Data extracted from a collection
--- --- ---
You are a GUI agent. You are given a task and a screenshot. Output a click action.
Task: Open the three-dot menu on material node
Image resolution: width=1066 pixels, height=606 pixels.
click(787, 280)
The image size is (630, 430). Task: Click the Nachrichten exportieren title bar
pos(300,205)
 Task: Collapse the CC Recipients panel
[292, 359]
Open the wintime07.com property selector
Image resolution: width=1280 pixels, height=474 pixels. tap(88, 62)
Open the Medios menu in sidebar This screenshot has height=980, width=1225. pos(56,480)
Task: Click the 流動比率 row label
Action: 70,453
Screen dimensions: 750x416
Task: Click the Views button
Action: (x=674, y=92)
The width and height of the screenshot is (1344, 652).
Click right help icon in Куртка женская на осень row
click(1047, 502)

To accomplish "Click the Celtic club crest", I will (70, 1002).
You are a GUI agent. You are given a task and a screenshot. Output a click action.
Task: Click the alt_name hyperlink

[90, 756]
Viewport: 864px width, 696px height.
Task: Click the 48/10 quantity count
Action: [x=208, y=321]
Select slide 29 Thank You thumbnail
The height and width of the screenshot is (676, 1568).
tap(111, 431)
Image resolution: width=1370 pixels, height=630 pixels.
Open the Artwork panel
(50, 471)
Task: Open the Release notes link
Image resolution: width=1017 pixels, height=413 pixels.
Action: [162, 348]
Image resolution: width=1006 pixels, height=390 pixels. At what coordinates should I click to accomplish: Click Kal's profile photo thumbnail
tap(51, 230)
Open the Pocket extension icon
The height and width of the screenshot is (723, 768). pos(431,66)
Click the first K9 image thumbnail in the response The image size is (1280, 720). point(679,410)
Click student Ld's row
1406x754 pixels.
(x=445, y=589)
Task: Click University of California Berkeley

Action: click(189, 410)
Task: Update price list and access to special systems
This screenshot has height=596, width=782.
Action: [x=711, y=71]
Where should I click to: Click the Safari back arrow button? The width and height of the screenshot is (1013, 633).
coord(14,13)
--- --- ---
## [TASK STATEMENT]
Retype each line above with no alterations.

## [ANSWER SECTION]
You are a GUI agent. You are given a task and a screenshot. Output a click action.
Task: Open the three-dot menu on material node
Image resolution: width=1066 pixels, height=606 pixels.
click(787, 280)
The image size is (630, 430). Task: Click the Nachrichten exportieren title bar
pos(300,205)
 Task: Collapse the CC Recipients panel
[292, 359]
Open the wintime07.com property selector
Image resolution: width=1280 pixels, height=474 pixels. tap(88, 62)
Open the Medios menu in sidebar This screenshot has height=980, width=1225. pos(56,480)
Task: Click the 流動比率 row label
Action: 70,453
Screen dimensions: 750x416
Task: Click the Views button
Action: (x=674, y=92)
The width and height of the screenshot is (1344, 652).
Click right help icon in Куртка женская на осень row
click(1047, 502)

To accomplish "Click the Celtic club crest", I will (70, 1002).
You are a GUI agent. You are given a task and a screenshot. Output a click action.
Task: Click the alt_name hyperlink

[90, 756]
Viewport: 864px width, 696px height.
Task: Click the 48/10 quantity count
Action: [x=208, y=321]
Select slide 29 Thank You thumbnail
The height and width of the screenshot is (676, 1568).
tap(111, 431)
Image resolution: width=1370 pixels, height=630 pixels.
Open the Artwork panel
(50, 471)
Task: Open the Release notes link
Image resolution: width=1017 pixels, height=413 pixels.
Action: [162, 348]
Image resolution: width=1006 pixels, height=390 pixels. At what coordinates should I click to accomplish: Click Kal's profile photo thumbnail
tap(51, 230)
Open the Pocket extension icon
The height and width of the screenshot is (723, 768). pos(431,66)
Click the first K9 image thumbnail in the response The image size is (1280, 720). point(679,410)
Click student Ld's row
1406x754 pixels.
(x=445, y=589)
Task: Click University of California Berkeley

Action: click(189, 410)
Task: Update price list and access to special systems
This screenshot has height=596, width=782.
Action: [x=711, y=71]
Where should I click to: Click the Safari back arrow button? The width and height of the screenshot is (1013, 633).
coord(14,13)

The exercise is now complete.